Install the runner with a Codefresh user (ClusterAdmin, non-expiring token):
codefresh runner init \
--set-value KubernetesHost=https://kubernetes.default.svc.cluster.local
Or install the runner with your personal user account:
codefresh runner init \
--set-value KubernetesHost=https://kubernetes.default.svc.cluster.local \
--skip-cluster-integration
The wizard will then ask you some basic questions.
Step 4 - Update the runner’s Docker MTU
By default, RKE nodes use the Canal CNI, which combines elements of Flannel and Calico, and uses VXLAN encapsulation. This VXLAN encapsulation has a 50-byte overhead, thus reducing the MTU of its virtual interfaces from the standard 1500 to 1450. For example, when running ifconfig
on an RKE 2.5.5 node, you might see several interfaces like this. Note the MTU:1450
.
cali0f8ac592086 Link encap:Ethernet HWaddr ee:ee:ee:ee:ee:ee
inet6 addr: fe80::ecee:eeff:feee:eeee/64 Scope:Link
UP BROADCAST RUNNING MULTICAST MTU:1450 Metric:1
RX packets:11106 errors:0 dropped:0 overruns:0 frame:0
TX packets:10908 errors:0 dropped:0 overruns:0 carrier:0
collisions:0 txqueuelen:0
RX bytes:922373 (922.3 KB) TX bytes:9825590 (9.8 MB)

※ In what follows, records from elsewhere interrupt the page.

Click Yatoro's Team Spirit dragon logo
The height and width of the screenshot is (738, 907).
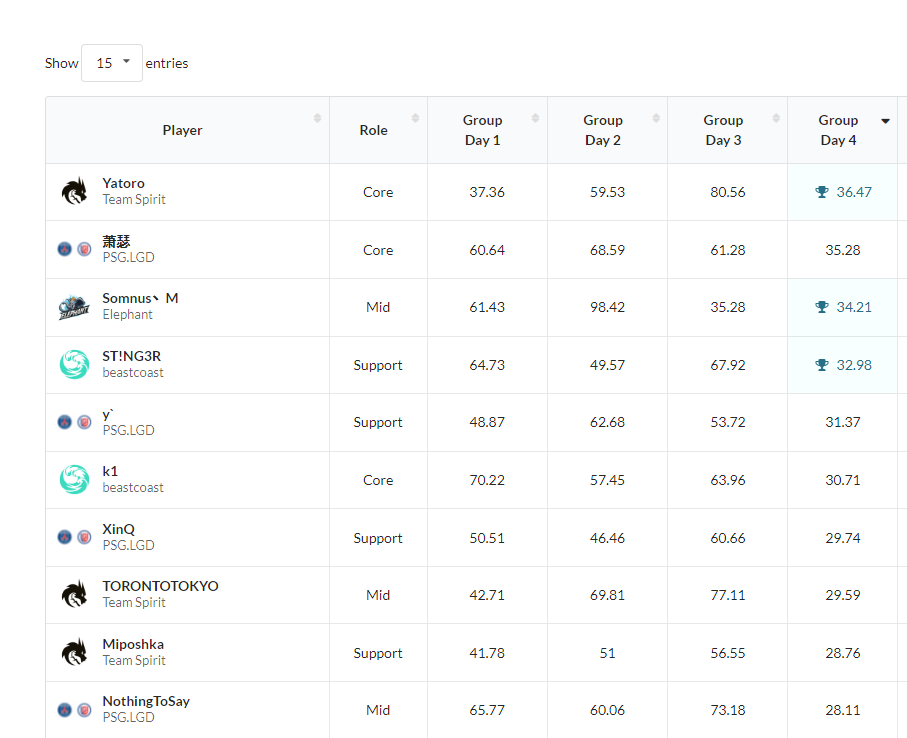click(x=74, y=192)
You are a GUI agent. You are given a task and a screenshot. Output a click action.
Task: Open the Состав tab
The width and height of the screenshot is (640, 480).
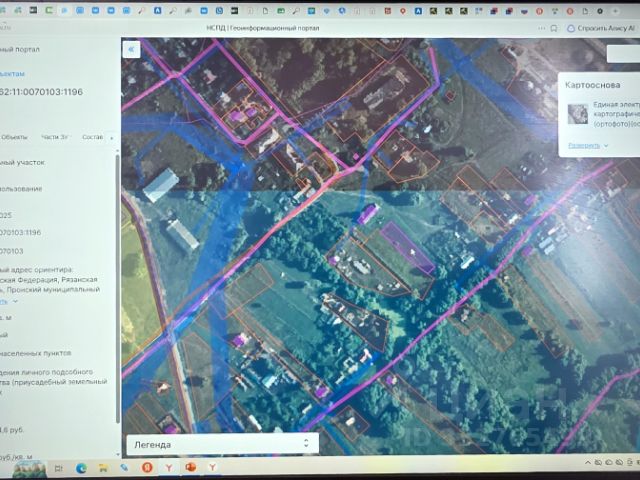(93, 137)
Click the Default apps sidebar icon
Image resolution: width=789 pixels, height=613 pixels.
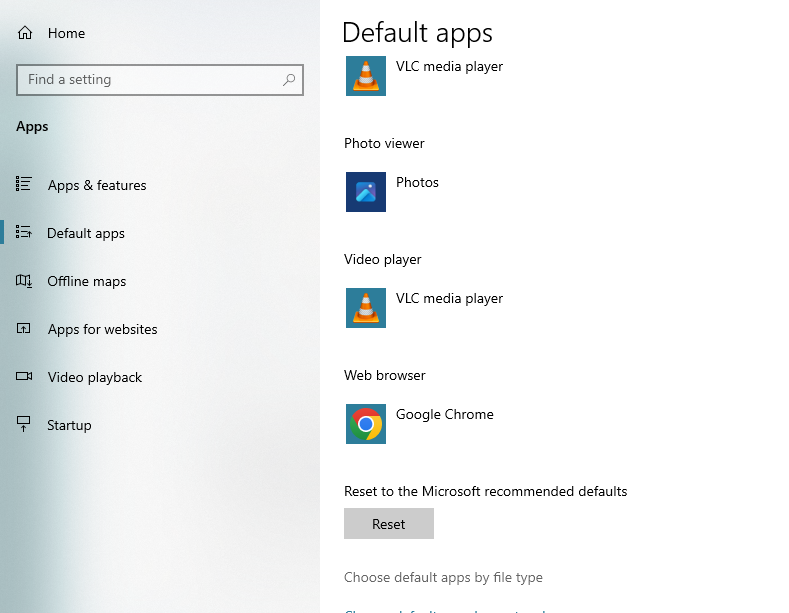[x=24, y=233]
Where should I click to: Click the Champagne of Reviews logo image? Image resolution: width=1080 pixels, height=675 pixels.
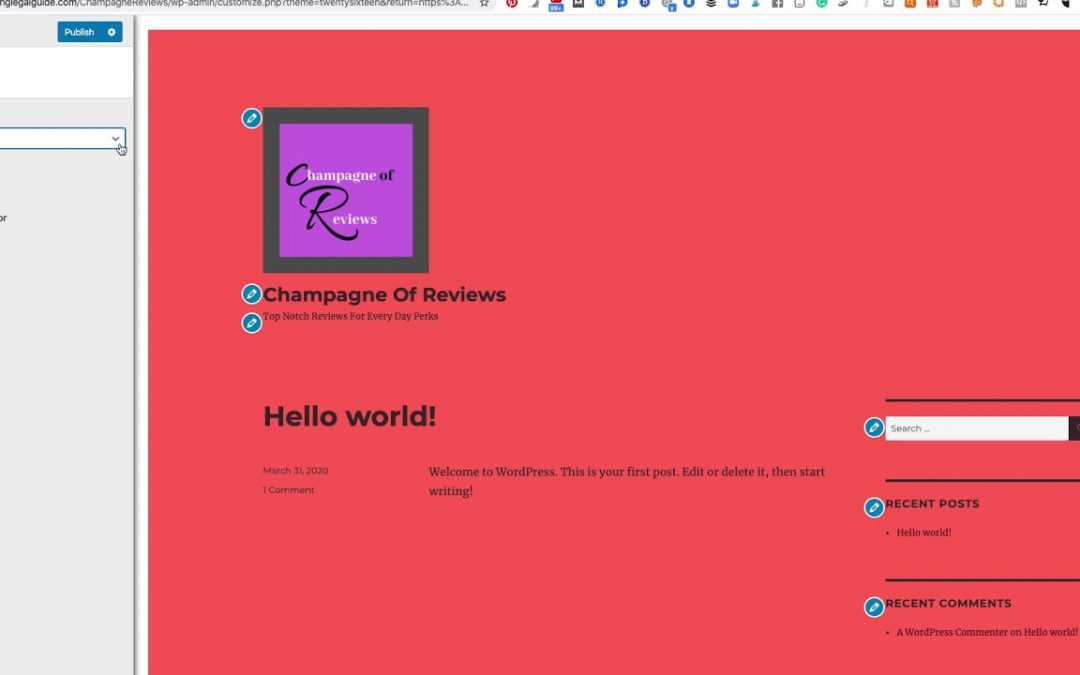click(x=346, y=190)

We must reduce the Docker MTU used by the runner’s Docker in Docker (dind) pods to fit within this lower MTU. This is stored in a configmap in the namespace where the runner is installed. Assuming that you installed the runner into the codefresh
namespace, you would edit the configmap like this:
kubectl edit cm codefresh-dind-config -n codefresh
In the editor, update the daemon.json field - add ,\"mtu\":1440
just before the last curley brace.
Step 5 - Create the Cluster Integration
If you created a user in Step 2 and used it to install the runner in Step 3, then you can skip this step - your installation is complete!

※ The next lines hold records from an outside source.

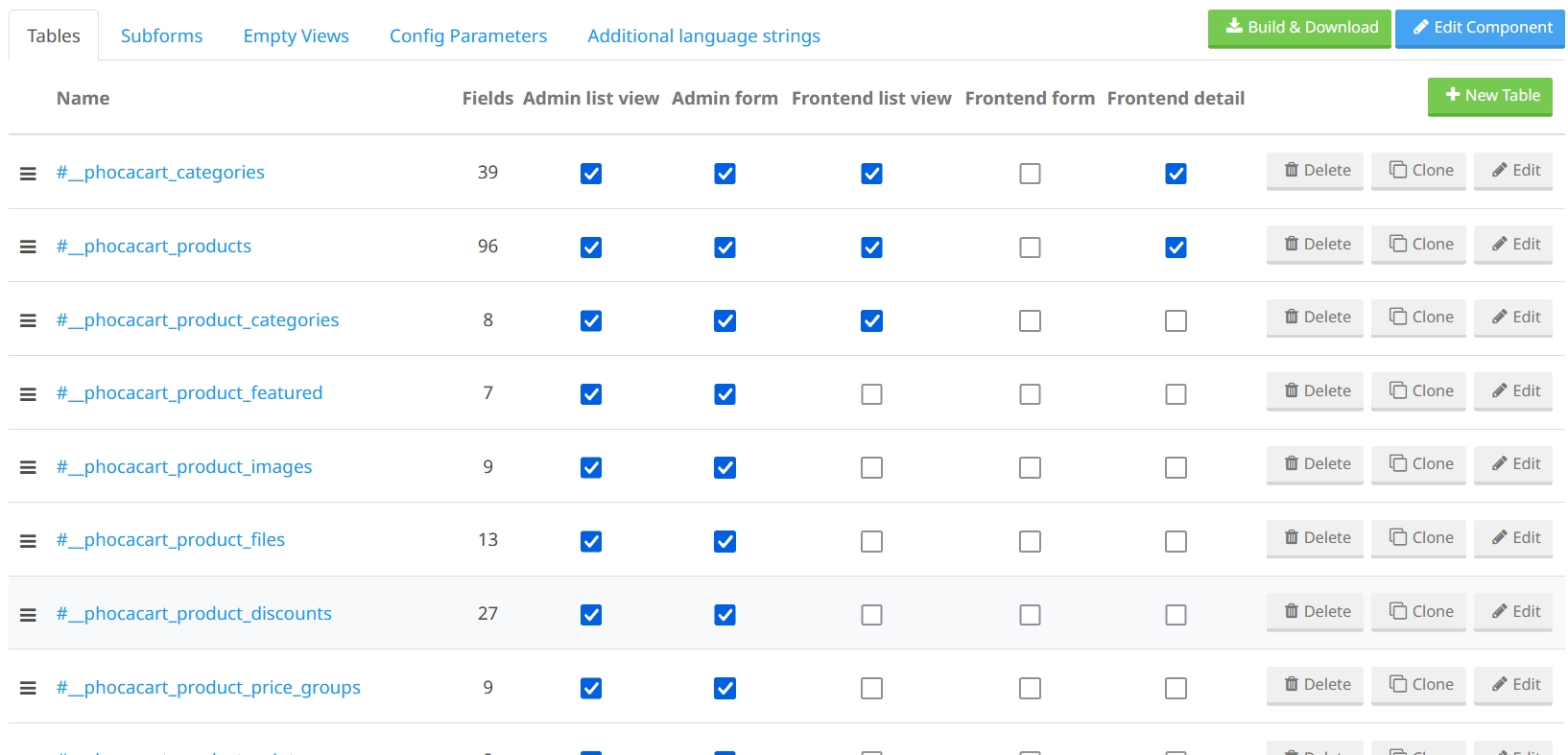Edit the #__phocacart_product_featured table
The width and height of the screenshot is (1568, 755).
tap(1512, 391)
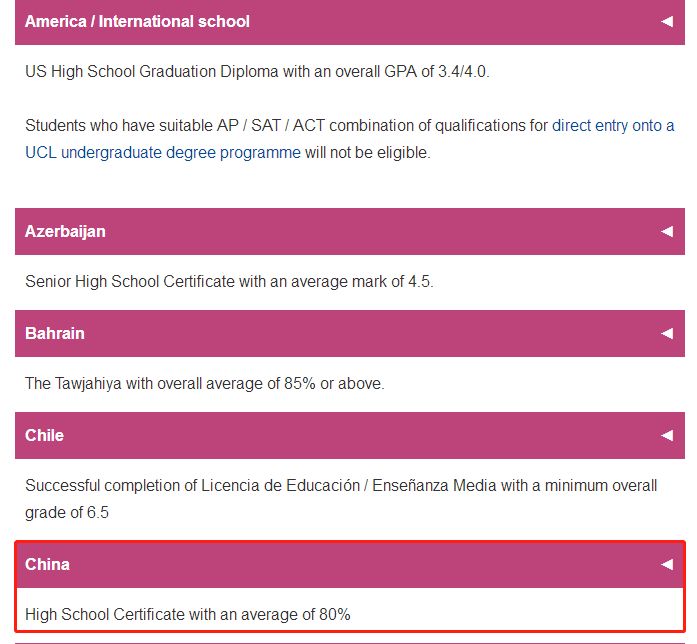The width and height of the screenshot is (697, 644).
Task: Open the 'direct entry onto a' link
Action: coord(613,126)
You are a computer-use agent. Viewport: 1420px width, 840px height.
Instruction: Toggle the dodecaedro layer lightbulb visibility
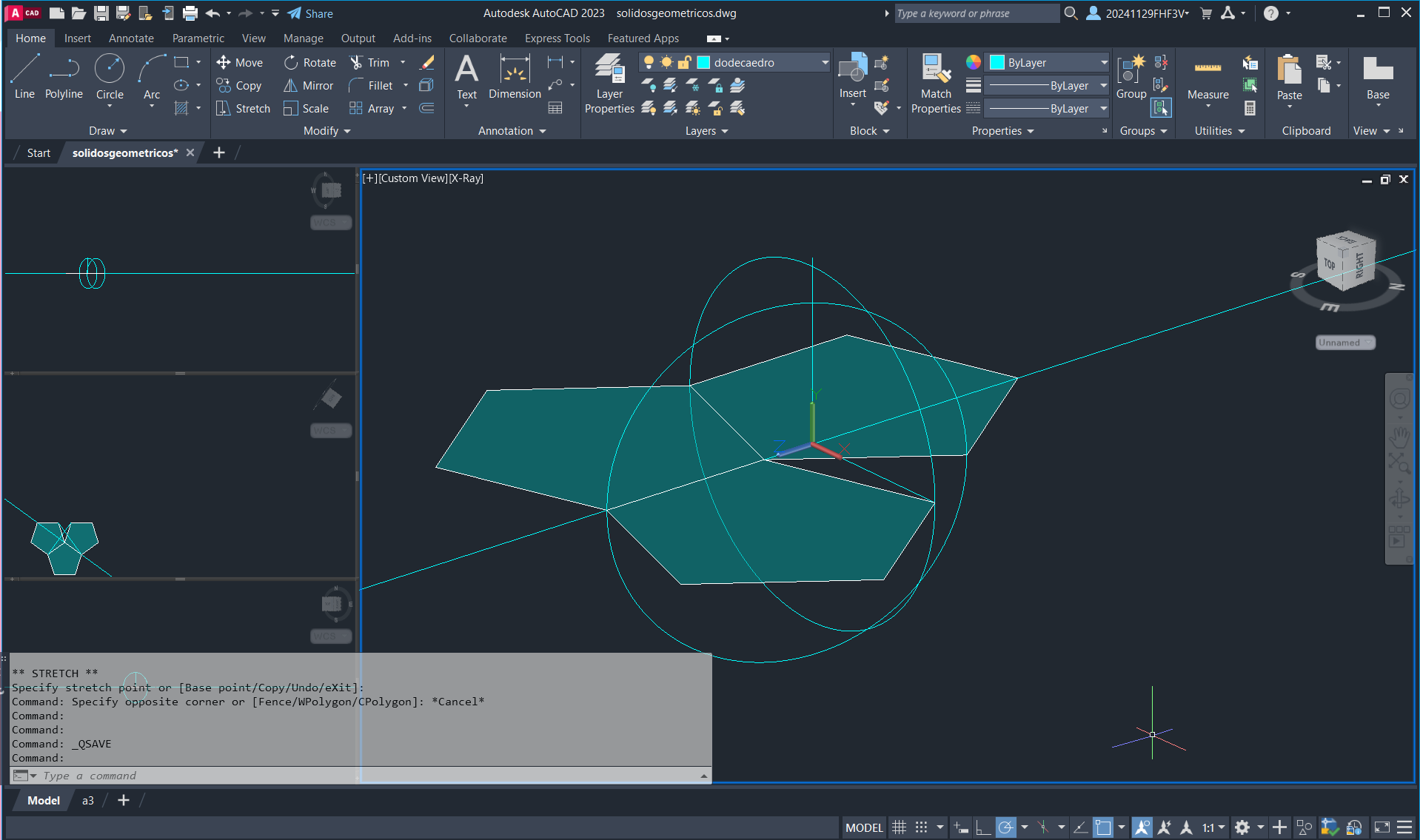(x=649, y=63)
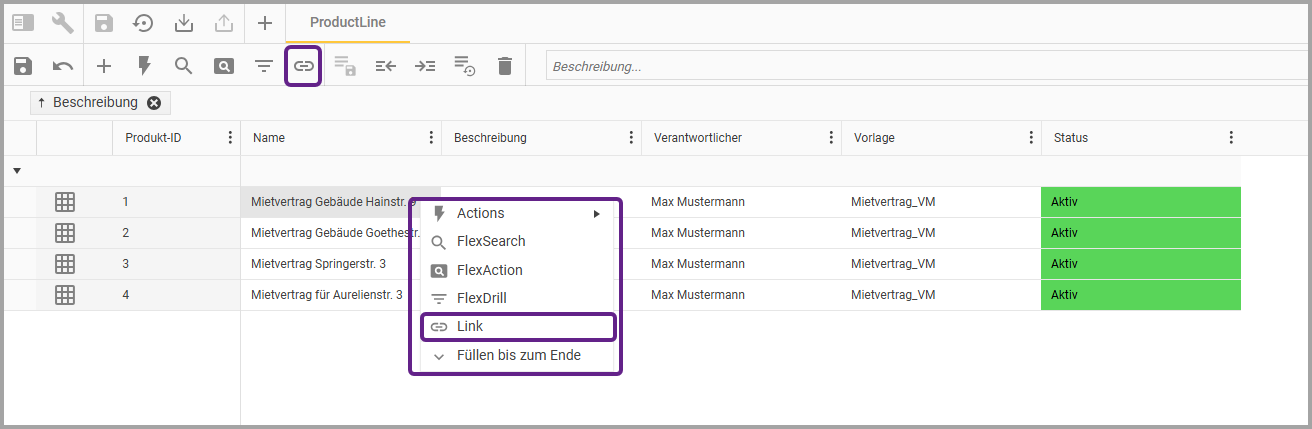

However, if you installed the runner with the --skip-cluster-integration
option then you should follow the documentaion to Add a Rancher Cluster to your Kubernetes Integrations.
Once complete, you can go to the Codefresh UI and run a pipeline on the new runtime, including steps that deploy to the Kubernetes Integration.

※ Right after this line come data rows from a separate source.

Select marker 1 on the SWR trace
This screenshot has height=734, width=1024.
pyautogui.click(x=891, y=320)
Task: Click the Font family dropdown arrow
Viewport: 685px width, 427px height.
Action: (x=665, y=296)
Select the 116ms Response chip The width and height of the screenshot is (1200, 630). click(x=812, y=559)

Troubleshooting TLS Errors
Depending on your Rancher configuration, you may need to allow insecure HTTPS/TLS connections. You can do this by adding an environment variable to the runner deployment.
Assuming that you installed the runner into the codefresh
namespace, you would edit the runner deployment like this:
kubectl edit deploy runner -n codefresh
In the editor, add this environment variable under spec.containers.env[]:
- name: NODE_TLS_REJECT_UNAUTHORIZED
value: "0"
Installing on Google Kubernetes Engine
If you are installing Codefresh runner on the Kubernetes cluster on GKE
- make sure your user has
Kubernetes Engine Cluster Admin
role in google console and - bind your user with
cluster-admin
Kubernetes cluster role.
kubectl create clusterrolebinding cluster-admin-binding \
--clusterrole cluster-admin \
--user $(gcloud config get-value account)
Storage options on GKE
Local SSD
If you want to use LocalSSD in GKE:
Prerequisites: GKE cluster with local SSD
Install Runner with the Wizard:
codefresh runner init [options] --set-value=Storage.LocalVolumeParentDir=/mnt/disks/ssd0/codefresh-volumes \
--build-node-selector=cloud.google.com/gke-local-ssd=true
Or with values-example.yaml
values file:
...
### Storage parameters example for gke-local-ssd
Storage:
Backend: local
LocalVolumeParentDir: /mnt/disks/ssd0/codefresh-volumes
NodeSelector: cloud.google.com/gke-local-ssd=true
...
Runtime:
NodeSelector: # dind and engine pods node-selector (--build-node-selector)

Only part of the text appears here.